MataTimor.com – TTS – Duka masih menyelimuti Desa Kuatae, Kecamatan Kota Soe. Hingga kini, jumlah korban terus bertambah. Semula hanya 47 jiwa, kini meningkat menjadi 375 jiwa.
Hal ini disampaikan oleh Kepala Desa Kuatae, Parco P. Salem, kepada MataTimor.com saat ditemui pada Minggu, 23 Maret 2025. Ia menjelaskan bahwa korban bencana longsor awalnya berjumlah 47 jiwa dari 10 kepala keluarga (KK). Kemudian, jumlahnya meningkat menjadi 177 jiwa dari 60 KK. Pada Minggu, korban kembali bertambah sebanyak 151 jiwa dari 19 KK. Saat berita ini diturunkan, beberapa KK tambahan telah melaporkan diri, sehingga total korban kini mencapai 375 jiwa dari 104 KK.
Dari pantauan langsung di lokasi evakuasi di GOR Nekmese Soe, para korban terus berdatangan. Selain itu, berbagai pihak mulai memberikan bantuan bagi para pengungsi.
Sebelumnya, Kepala Desa Kuatae, Parco P. Salem, juga menjelaskan kronologi bencana yang terjadi di desanya. Menurutnya, retakan tanah pertama kali muncul sejak Desember 2022. Kemudian, pada 12 Maret 2025, curah hujan yang tinggi menyebabkan tanah di perbatasan Kota Soe dan Kelurahan Soe, tepatnya di belakang BRI Soe, bergeser sejauh 300 meter hingga mencapai permukiman warga.
Dampak longsor pertama kali dirasakan oleh 10 kepala keluarga. Kemudian, pada 14 Maret, longsor kembali terjadi dan berdampak pada beberapa wilayah, yaitu RT 01, sebagian RT 02, seluruh RT 03 dan RT 04, serta sebagian RT 12 dan RT 13. Akibatnya, jumlah keluarga terdampak meningkat menjadi 60 KK. Hingga saat ini, total warga terdampak telah mencapai 83 KK, sementara 100 KK lainnya telah mengungsi akibat akses jalan yang tertutup total.
Kepala desa juga mengungkapkan bahwa berbagai fasilitas umum mengalami kerusakan, termasuk kantor desa, aula, jaringan perpipaan air bersih, serta tiang dan kabel listrik.
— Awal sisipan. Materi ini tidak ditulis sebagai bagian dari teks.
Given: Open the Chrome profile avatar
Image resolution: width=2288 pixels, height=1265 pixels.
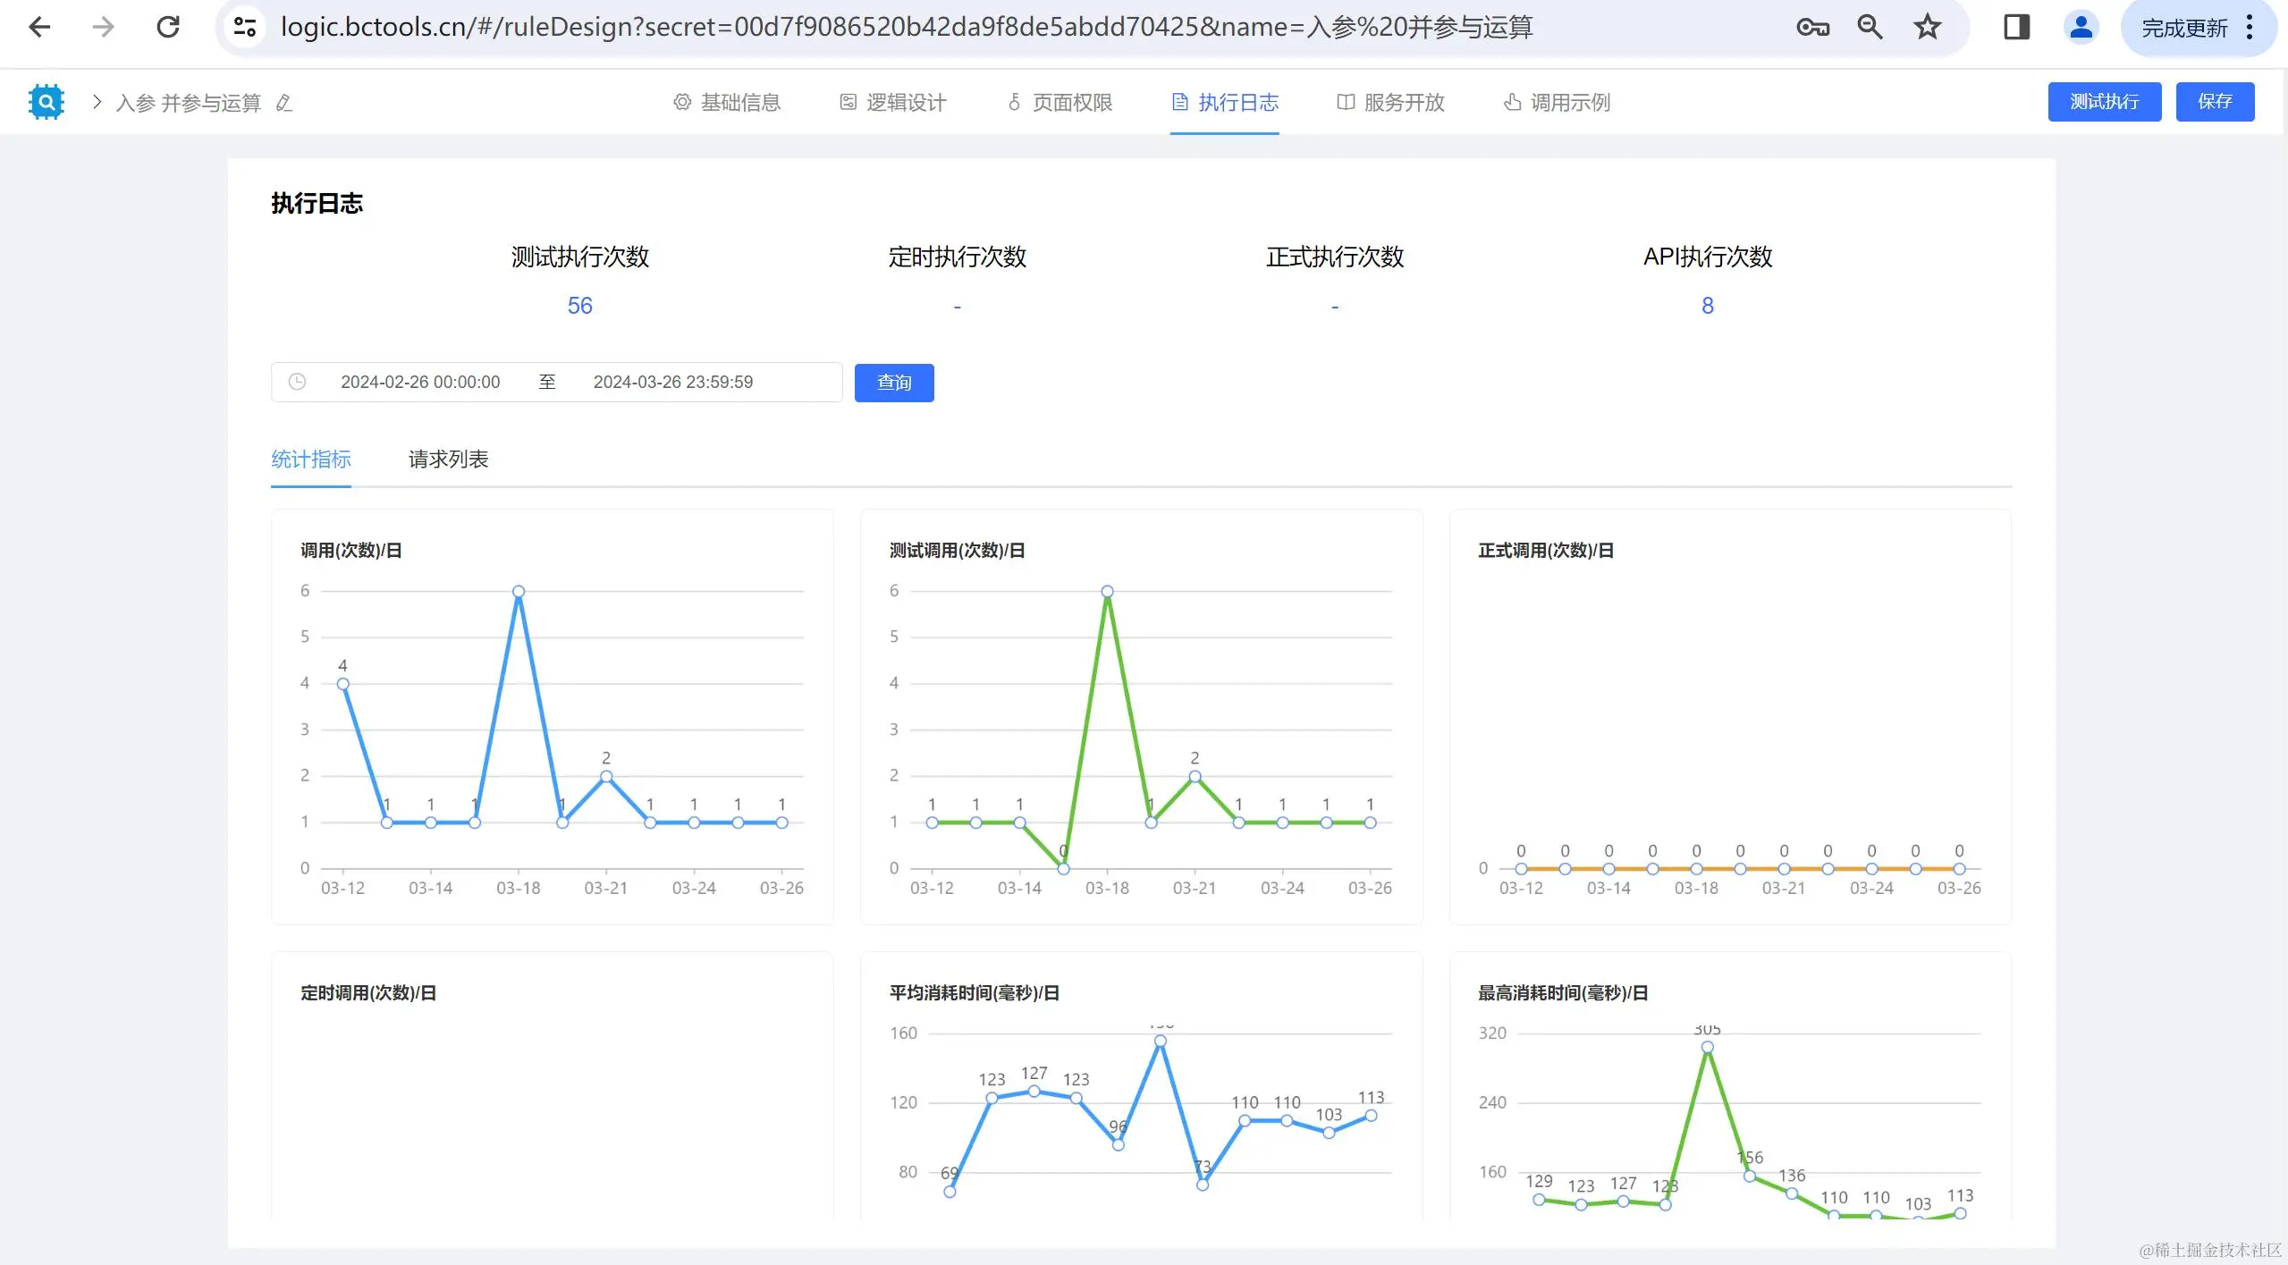Looking at the screenshot, I should [x=2081, y=27].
Ia menambahkan bahwa retakan tanah juga melewati lahan-lahan milik warga.
Menurutnya, salah satu faktor penyebab bencana ini adalah buruknya sistem drainase di Kampung Sabu, khususnya di lingkungan SMA PGRI Soe. “Masalah ini sudah berulang kali dibahas dalam Musrenbang setiap tahun, tetapi pemerintah tidak menindaklanjutinya dengan baik. Baru setelah kejadian ini, pemerintah mulai mengerjakan saluran air di bagian atas. Namun, air sudah terlanjur mengalir di bawah tanah, sehingga dampaknya tetap terjadi,” ungkapnya.
Saat ini, para warga terdampak mencakup kelompok rentan, seperti anak-anak, penyandang disabilitas, ibu hamil, dan lansia. Sebagian besar mengungsi ke rumah keluarga terdekat, bahkan ada yang mulai membongkar rumah mereka untuk menyelamatkan barang-barang.
“Kami berharap ada perhatian serius dari pemerintah daerah. Saat ini, tidak semua warga dievakuasi ke GOR, karena sebagian memilih mengungsi ke rumah keluarga terdekat,” ujarnya.
Hingga berita ini diturunkan, korban masih terus berdatangan.